There are even subcategories of jank! Necromunda, for instance, is an excellent example of Eurojank, defined as “an unofficial term for that class of sprawling, verbose, and oftentimes glitchy action/RPG titles originating from Eastern European nations like Russia, Poland, and Ukraine.” It’s like in The Witcher, when Geralt talks to bearded men with wooden faces and wildly flapping mouths. Or in GreedFall, when a character’s face clips through itself as they hand you an invisible object that they say is very important. Sure, why not, let’s roll with it!

Say what you will about it, but these moments are memorable. It’s been a decade since the release of the last Elder Scrolls games, people are still fondly thinking about them, and even working to imitate the awkward steps and weird pivots of Skyrim NPCs. Sprinkle a little Oblivion music on a mundane argument, and it’s instantly funny.

There are games from recent memory, like Fallout 76 or Cyberpunk 2077, that have drawn critical ire for being awkward or even broken, but I found myself enjoying the jank in these titles. When I think back to my time with Cyberpunk, I remember a few compelling side quests or touching cutscenes … but some of my fondest memories are sneaking through a club, blinding guards so I could choke out their buddies and drag the bodies into a closet, and watching the guard regain his sight and continue to talk to thin air. Then, the cops spawned right behind me in the closet and told me to stop right there.

Some of the best games in the RPG genre are absolutely loaded with issues, like Knights of the Old Republic 2 or Vampire: The Masquerade: Bloodlines. Jank in these games represented areas where the developers were pushing for something ambitious, but due to complicating factors, couldn’t quite make it work. Some games are polished to a tee, with every interaction carefully planned and scripted to perfection. But I find that whenever a game is too clean and the jank has been scrubbed away, it kind of bounces off of me a little.

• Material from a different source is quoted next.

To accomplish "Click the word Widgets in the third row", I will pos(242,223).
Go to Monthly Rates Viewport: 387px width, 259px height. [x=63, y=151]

I love the moments where things break a little — you can only find them in video games, and they make everything a little bit sweeter. It’s a little like cracking open a book and seeing the author’s original notes scribbling into the margins, or watching a movie and seeing the boom mic dip down into the background. But that’s still not a perfect 1:1 comparison. Creating a massive, complex, living, breathing, interactive world is ridiculously difficult, and jank shows where the developers stretched to try and cover the gap and, sometimes, ultimately failed. It may not have ended up perfectly, but I respect the ambition — and hey, sometimes it’s more memorable than something that works but is otherwise mundane.